* PAGE *
========

RESERVESQui de Kiev ou Moscou gagnera la bataille des réserves de munitions ?

Guerre en Ukraine : Après plus de six mois de combats, qui va gagner la bataille des réserves de munitions ?

RESERVESL'Ukraine fonctionne à flux tendu grâce aux Occidentaux, la Russie peut piocher dans les stocks soviétiques
Xavier Regnier

Xavier Regnier

L'essentiel

  • Après des mois à résister péniblement en demandant des armes à ses alliés, l'Ukraine a lancé une contre-offensive d'ampleur depuis le début du mois.
  • De son côté, la Russie maintient le mystère sur ses stocks, qui datent en partie de l'époque soviétique. Mais la stratégie semble être d'abandonner des munitions plutôt que des hommes en cas de besoin.
  • Pour Philippe Migault, directeur du Centre européen d'analyses stratégiques, « on ne peut pas gagner une guerre sans munitions ni hommes ». Il décrypte pour 20 Minutes l'état de l'industrie de guerre des deux pays.

Pendant des mois, Kiev a supplié ses alliés de lui fournir des armes toujours en plus grandes quantités, avant de soudainement lancer une contre-offensive d’ampleur. De son côté, la Russie continue de bombarder son adversaire, mais semble avoir éprouvé des difficultés à ravitailler ses troupes à mesure qu’elles progressaient en territoire ukrainien, étirant la ligne de front et détruisant toutes les infrastructures.

========

Lignes de données de pointage

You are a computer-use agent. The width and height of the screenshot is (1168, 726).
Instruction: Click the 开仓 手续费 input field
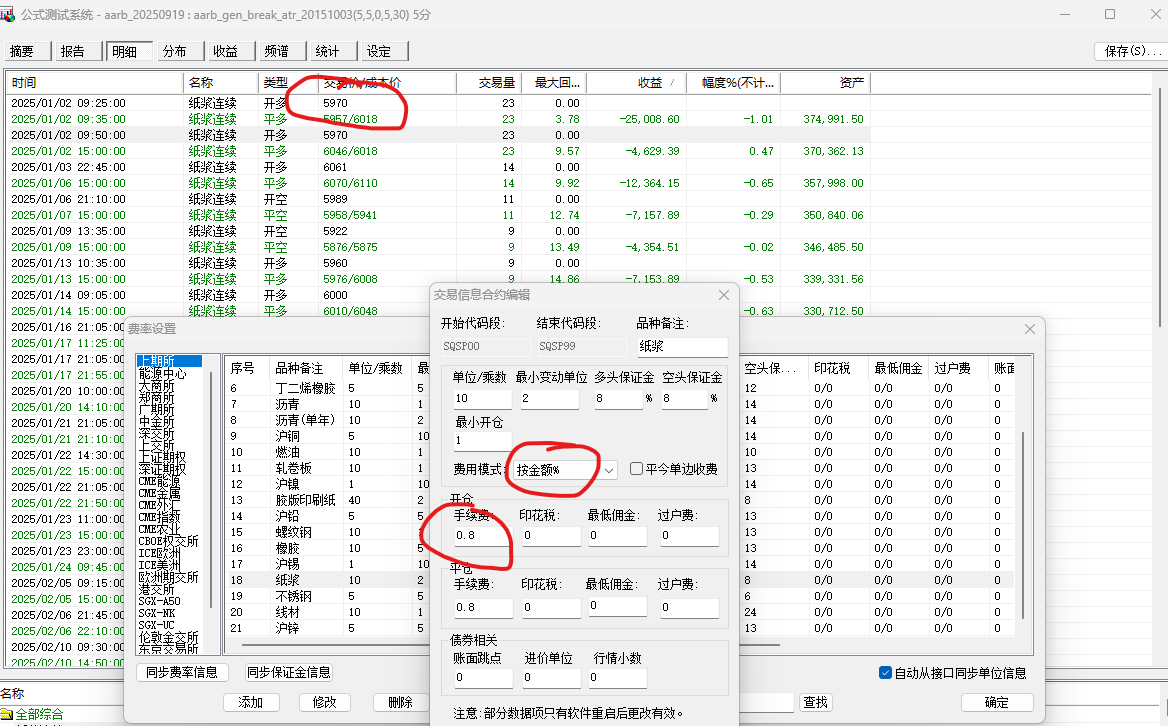480,536
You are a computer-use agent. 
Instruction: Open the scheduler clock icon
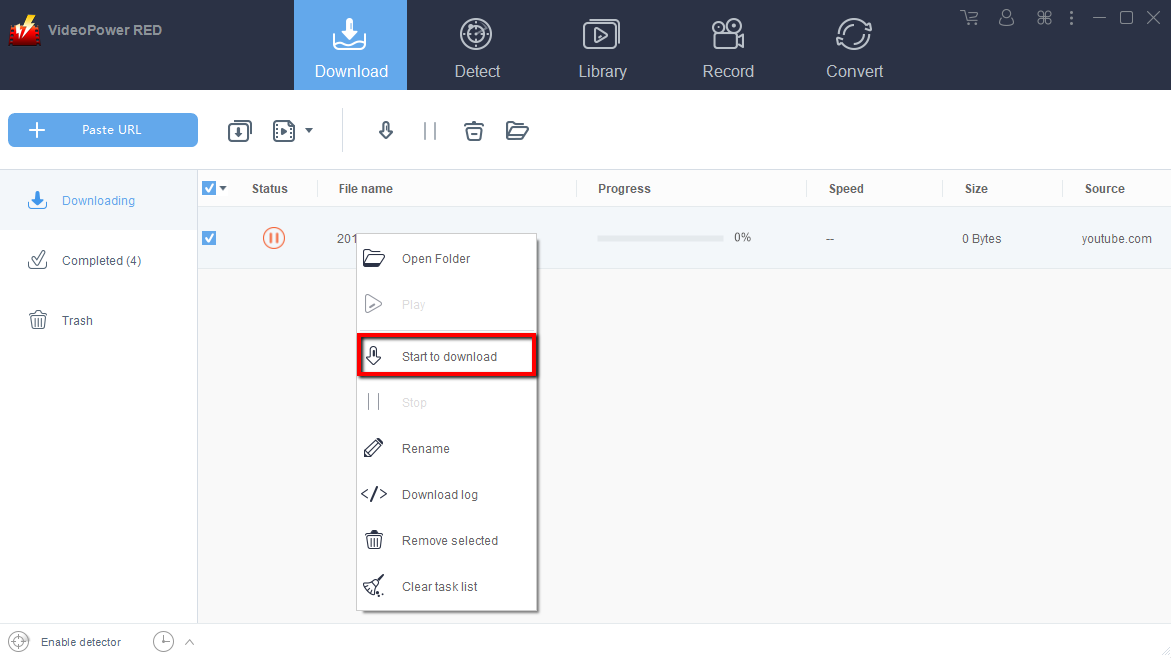[163, 642]
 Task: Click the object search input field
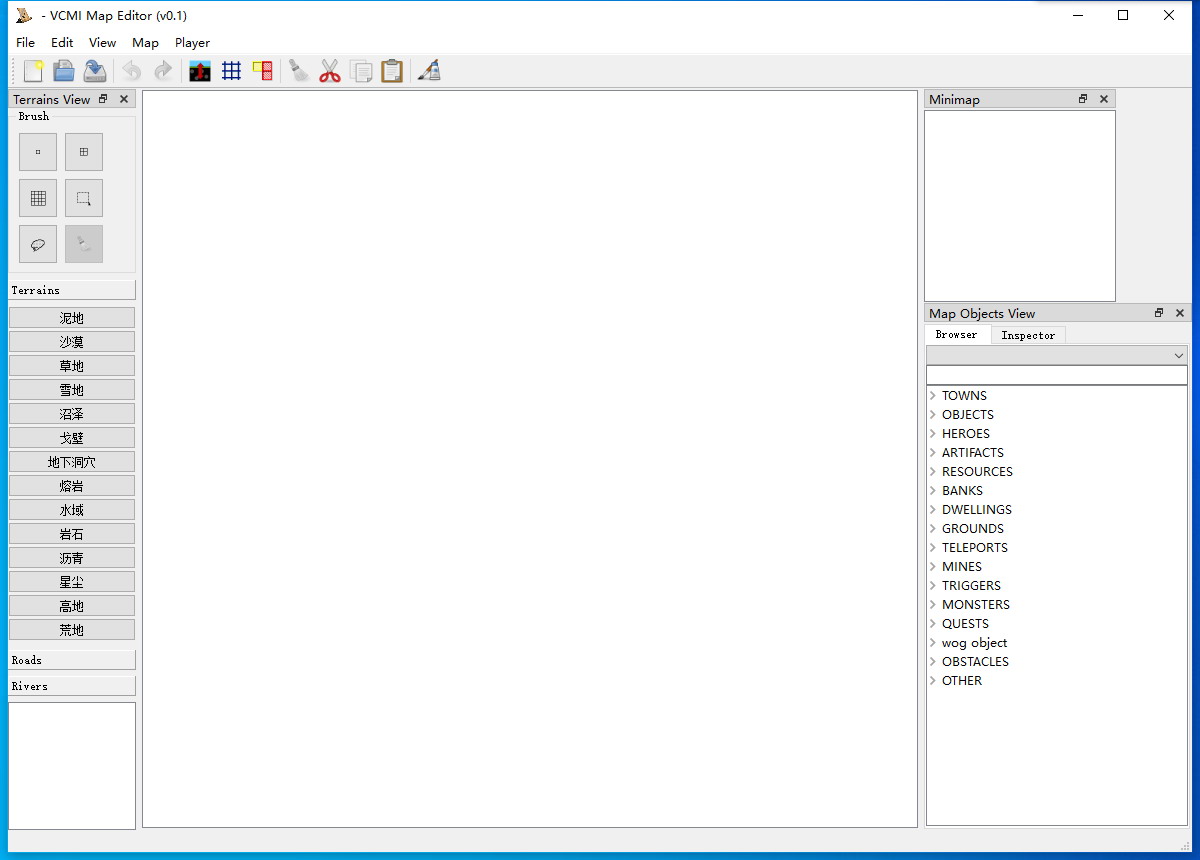(x=1056, y=375)
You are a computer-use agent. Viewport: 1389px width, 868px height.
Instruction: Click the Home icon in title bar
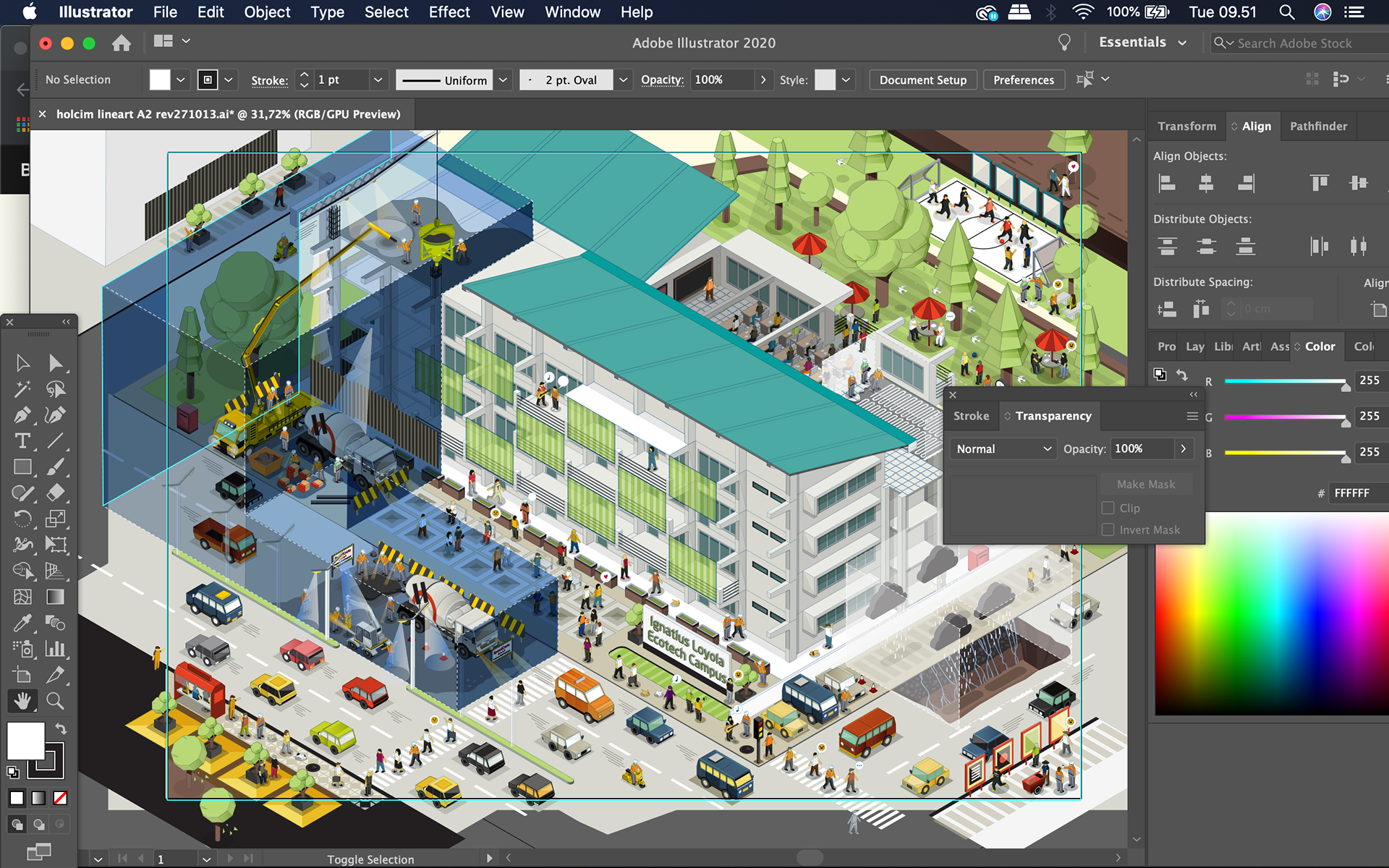[122, 43]
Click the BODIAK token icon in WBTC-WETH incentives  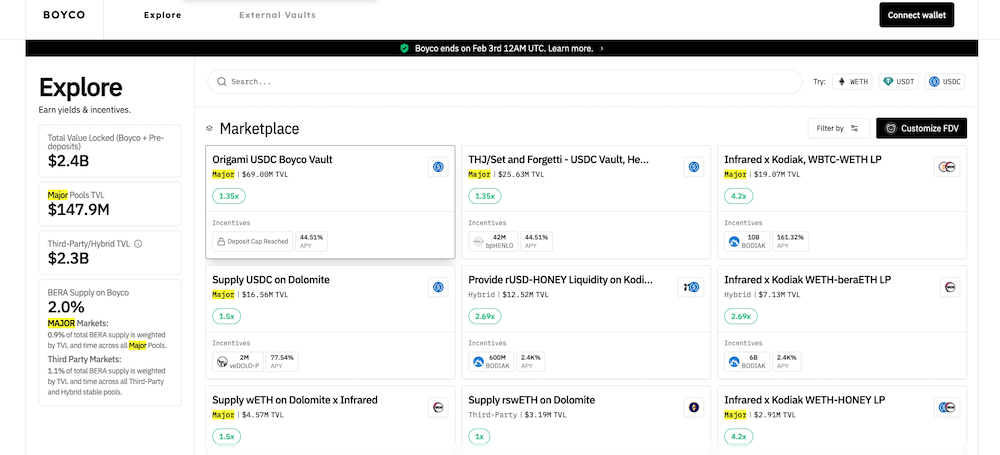point(734,241)
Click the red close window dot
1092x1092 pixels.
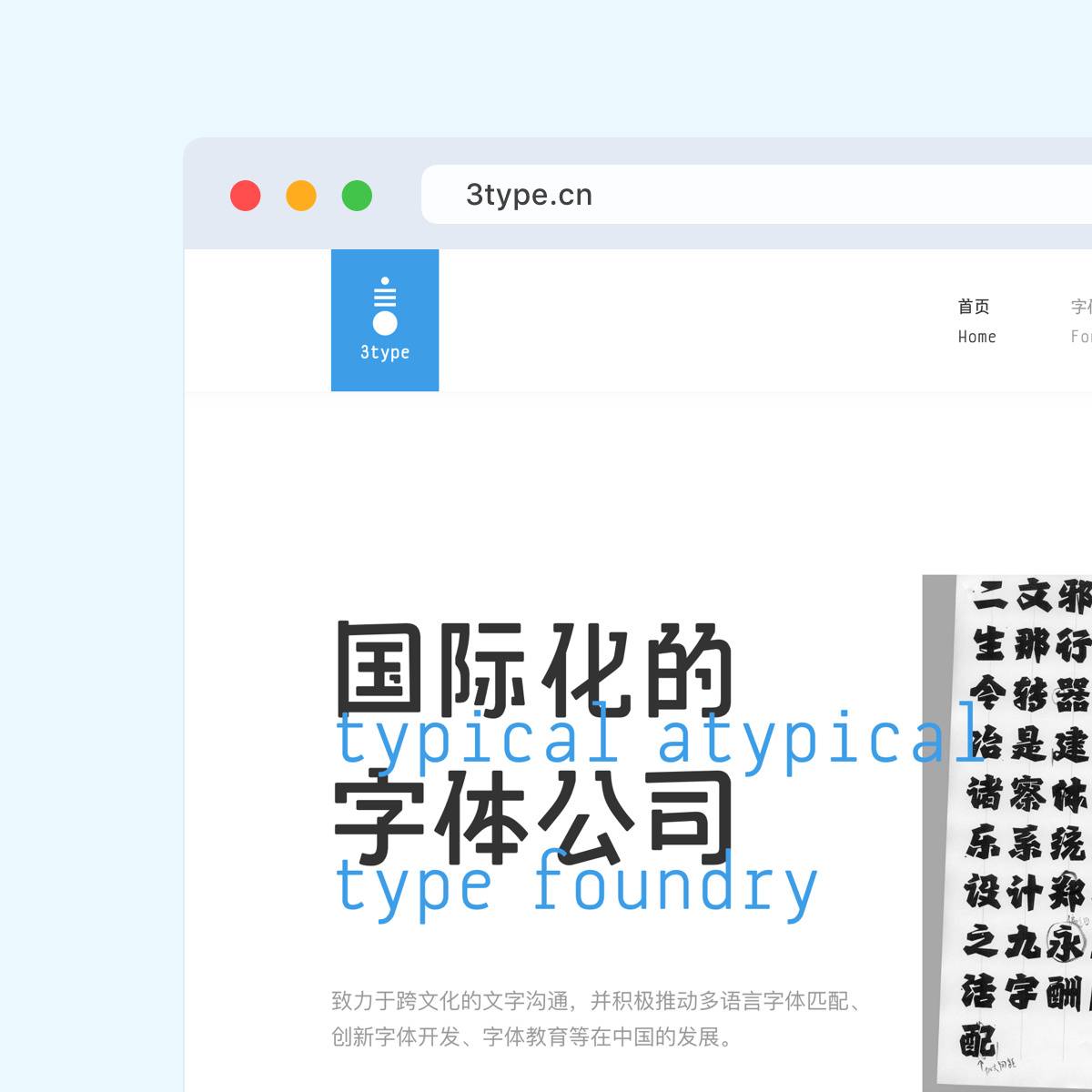tap(246, 196)
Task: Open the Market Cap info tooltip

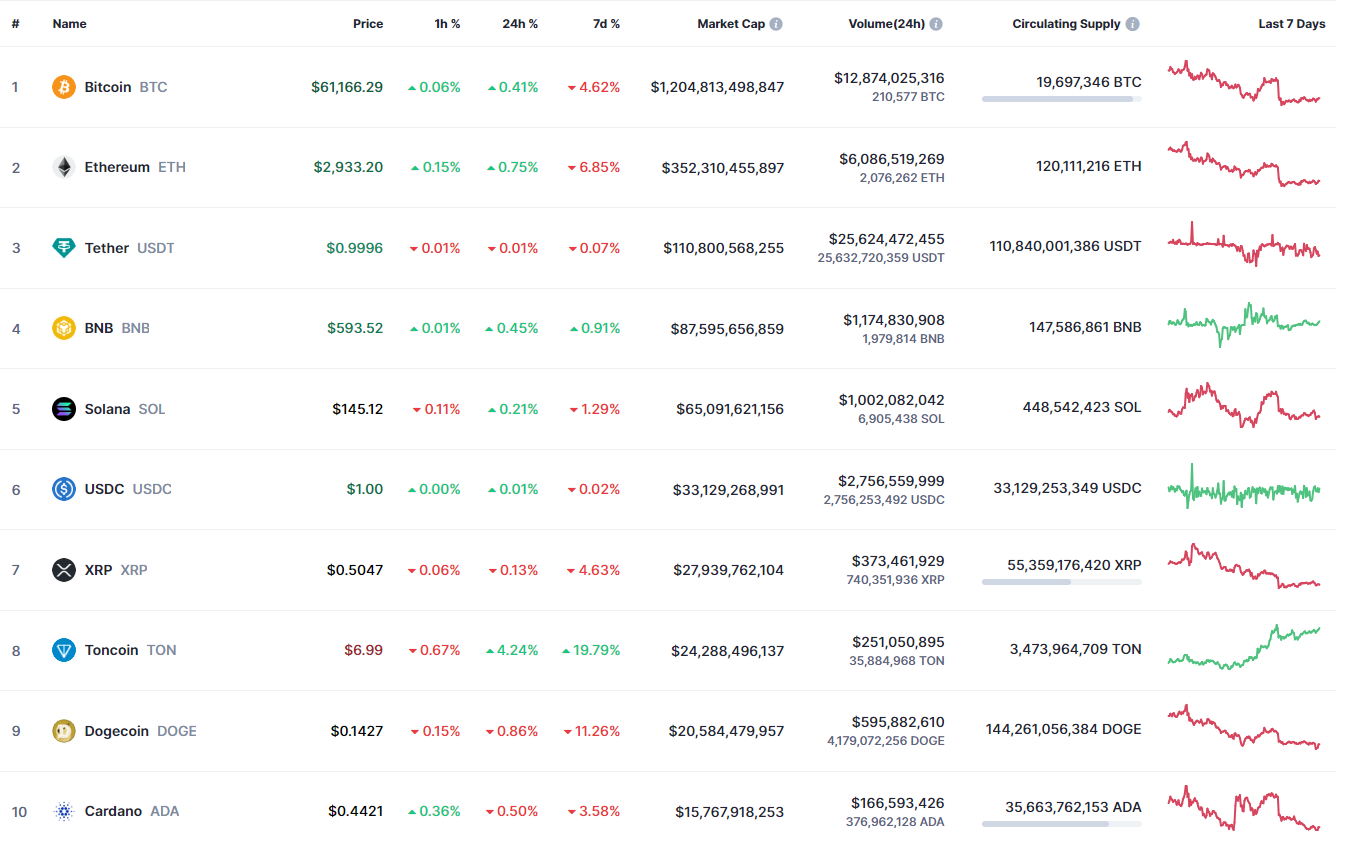Action: pos(779,23)
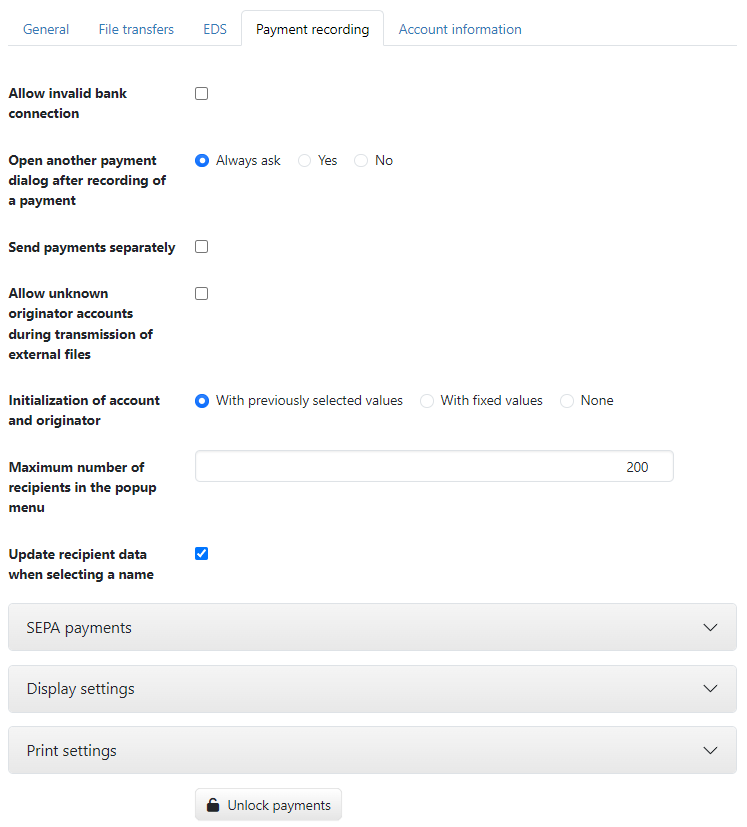Select None for account initialization
The height and width of the screenshot is (827, 747).
(567, 401)
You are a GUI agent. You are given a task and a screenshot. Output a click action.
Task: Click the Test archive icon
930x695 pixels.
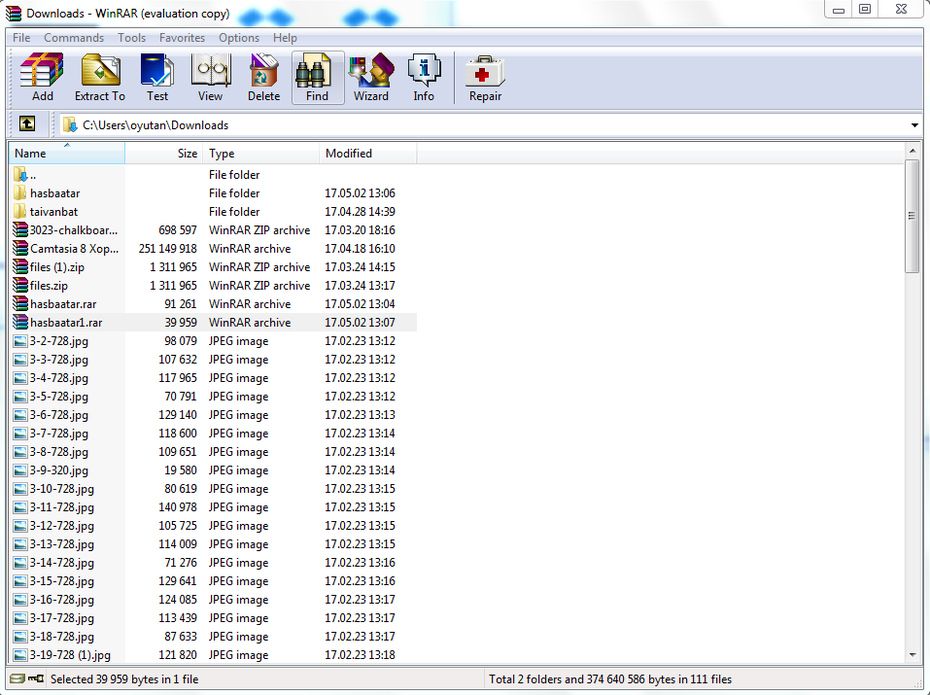click(x=157, y=75)
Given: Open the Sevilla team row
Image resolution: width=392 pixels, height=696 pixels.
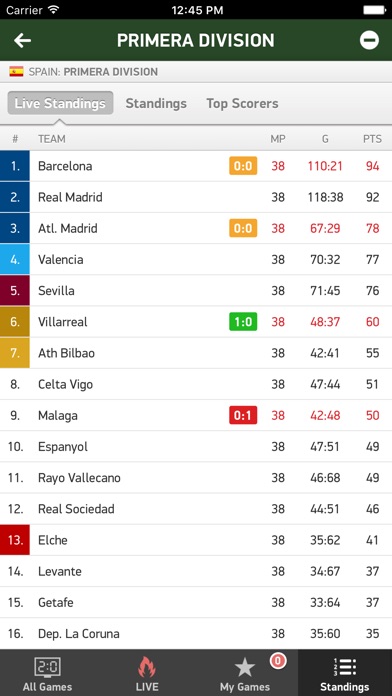Looking at the screenshot, I should (x=196, y=291).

========

* ÉNONCÉ DE LA TÂCHE *
Traduisez en anglais cette phrase de l'article sur les réserves de munitions : « Pendant des mois, Kiev a supplié ses alliés de lui fournir des armes toujours en plus grandes quantités, avant de soudainement lancer une contre-offensive d’ampleur. »

* CORRIGÉ *
For months, Kyiv begged its allies to supply it with ever-greater quantities of weapons, before suddenly launching a large-scale counteroffensive.